Multi-cloud DR rather than multi-region within AWS. The brief specifically required resilience against a single-vendor incident. Azure DR adds real cost and complexity, but it is the only way to actually answer the question being asked. If this were my own startup I would push back on the requirement first.

/healthz-gated DNS failover. The failover only flips when an explicit write-path health check confirms Azure DR can take traffic. Cheap insurance against flapping, and forces the runbook to be honest about what 'ready' means.

GCP for DNS only. Three-vendor DNS sounds overkill, but DNS is the single most catastrophic failure surface in a multi-cloud setup. Putting the secondary NS on a third party makes DNS itself survive any single-vendor incident.

05

What I learned

Enterprise architecture is mostly about reading the trade-off honestly. Every line on this diagram cost something. The interesting work is justifying each line, not adding more.
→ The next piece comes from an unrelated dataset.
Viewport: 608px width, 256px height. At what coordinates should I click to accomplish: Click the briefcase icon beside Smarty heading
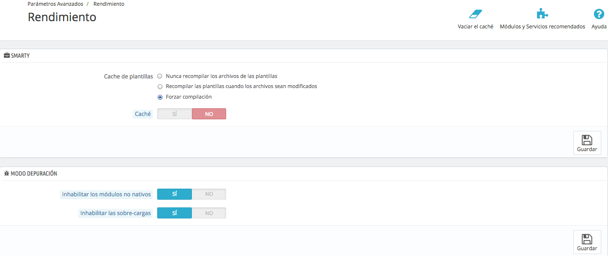coord(7,56)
Multi-cloud DR is rare in practice because it doubles the operational surface area. The cost is only worth paying when the regulator or the customer asks for it in writing. ESMOS asked, so the diagram has it.

Authoring the diagram in a real tool (Eraser, exported as SVG) beats screenshotting Lucid every time. It version-controls cleanly, scales without quality loss, and the same file is what you see embedded on this page above.